## DOCUMENT TEXT
Oil futures gave up earlier losses to settle higher Monday, buoyed by declines in global crude production even as the potential for a fresh hit to energy demand climbed on the back of apparent global increases in new cases of coronavirus.
“Traders in general seem to see upside risk from lower production and downside risk from the virus impact on the economy, and high stocks of crude close to parity,” said James Williams, energy economist at WTRG Economics. “So really, most moves [Monday] seem to be in the range of a relatively a neutral outlook.”
West Texas Intermediate crude for July delivery /zigman2/quotes/211629951/delayed CL.1 -0.87% , the U.S. benchmark, tacked on 86 cents, or 2.4%, to settle at $37.12 a barrel on the New York Mercantile Exchange after trading as low as $34.36. WTI had marked a weekly slide of 8.3% on Friday.
Global benchmark Brent oil for August delivery rose 99 cents, or 2.6%, at $39.72 a barrel on ICE Futures Europe. Prices reversed course after a drop to as low as $37.24 in Monday’s session, which followed a 8.4% decline last week.
Both Brent and WTI last week posted their first weekly loss in 7 weeks.
Earlier declines in prices followed a warning from oil giant BP PLC that the COVID-19 pandemic will have a lasting economic impact, hurting demand for oil and weighing on energy prices. The energy giant also wrote down as much as $17.5 billion of its assets, noting that the public health crisis may force it to leave fallow some of its energy production assets.

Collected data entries

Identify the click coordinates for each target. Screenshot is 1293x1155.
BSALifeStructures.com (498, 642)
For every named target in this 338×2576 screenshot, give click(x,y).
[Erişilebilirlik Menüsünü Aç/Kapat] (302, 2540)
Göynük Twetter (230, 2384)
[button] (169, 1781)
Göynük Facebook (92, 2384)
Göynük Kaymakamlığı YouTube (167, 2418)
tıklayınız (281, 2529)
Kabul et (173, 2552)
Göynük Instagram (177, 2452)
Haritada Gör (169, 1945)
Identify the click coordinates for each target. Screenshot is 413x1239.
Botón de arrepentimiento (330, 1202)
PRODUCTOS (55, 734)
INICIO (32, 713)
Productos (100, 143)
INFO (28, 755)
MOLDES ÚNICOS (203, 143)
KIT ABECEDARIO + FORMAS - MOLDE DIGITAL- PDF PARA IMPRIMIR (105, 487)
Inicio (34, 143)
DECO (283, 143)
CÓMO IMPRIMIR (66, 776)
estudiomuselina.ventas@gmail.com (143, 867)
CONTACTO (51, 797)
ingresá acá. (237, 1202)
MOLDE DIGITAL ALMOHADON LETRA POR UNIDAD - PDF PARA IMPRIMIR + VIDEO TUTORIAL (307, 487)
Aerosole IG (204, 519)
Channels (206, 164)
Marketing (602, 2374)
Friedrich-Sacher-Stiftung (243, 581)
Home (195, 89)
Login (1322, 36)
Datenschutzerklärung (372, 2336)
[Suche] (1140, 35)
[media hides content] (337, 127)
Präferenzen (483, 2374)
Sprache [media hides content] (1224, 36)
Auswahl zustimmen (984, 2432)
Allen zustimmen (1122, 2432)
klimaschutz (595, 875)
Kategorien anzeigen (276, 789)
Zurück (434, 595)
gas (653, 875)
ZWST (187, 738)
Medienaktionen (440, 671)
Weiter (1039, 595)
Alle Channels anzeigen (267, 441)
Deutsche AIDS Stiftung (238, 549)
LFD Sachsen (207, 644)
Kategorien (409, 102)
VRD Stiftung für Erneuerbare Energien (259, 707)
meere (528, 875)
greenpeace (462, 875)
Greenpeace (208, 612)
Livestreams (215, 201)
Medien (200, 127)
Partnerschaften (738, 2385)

## PROBLEMS TO SOLVE
A - According to the oil futures report, how much of its assets did BP write down?
B - Write the next part of the oil futures report, starting after its last sentence.

## ANSWERS BY TASK
A - As much as $17.5 billion.

B -
“Beijing is having a resurgence of the pandemic, casting doubts that the Americans and Europeans will see much of a break from the virus as it is expected to be back this Fall,” said Edward Moya, senior market analyst at Oanda, in a market update. “If the coronavirus continues to see a scattered number of new hotspots, global air travel will not return to pre-pandemic levels anytime soon.”
China shut down a produce market in Beijing after a number of new coronavirus infections, while U.S. states, including Florida, California, and Arizona, among others, were seeing infections increase, raising fresh doubts about reopenings and the path for recovery from countries that are facing a recession due to efforts to limit the spread of the deadly pathogen.
Still, in a daily report, Phil Flynn, senior market analyst at The Price Futures Group, said it is “too early to predict another shutdown of the global economy.”
“Oil should focus on what seems to be a better outlook when it comes to a rebalancing of global oil supply,” he said, pointing out that the market is seeing “better compliance with the most significant [OPEC+] production cut in history, which increases the odds that the reduction will be extended until the end of the year.”
Earlier this month, the Organization of the Petroleum Exporting Countries and its allies extended production cuts of 9.7 million barrels a day by one month, through July.
Moya said Monday that oil’s rebound from the lows also “came from reports that Iraq was living up to their end of the OPEC+ production cuts.”
Meanwhile, production in the U.S., which isn’t part of the OPEC+ output agreement, has shown signs of further declines, with the Energy Information Administration on Monday forecasting a July decline of 93,000 barrels per day in oil production from seven major U.S. shale plays.
Some economic data, meanwhile, have improved. In the U.S. Monday, the New York Fed’s Empire State Manufacturing Survey showed that business activity steadied in New York in June. The Empire State business conditions index rose 48 points to negative 0.2 in June.
“Looking ahead, we expect some consolidation in oil prices here as economic data has been largely better than feared, while the future remains very uncertain regarding the prospects of a ‘second wave’ that could cripple the energy supply chain for a second time in just three months...especially with the July WTI contract set to expire next week,” said Tyler Richey, co-editor at Sevens Report Research.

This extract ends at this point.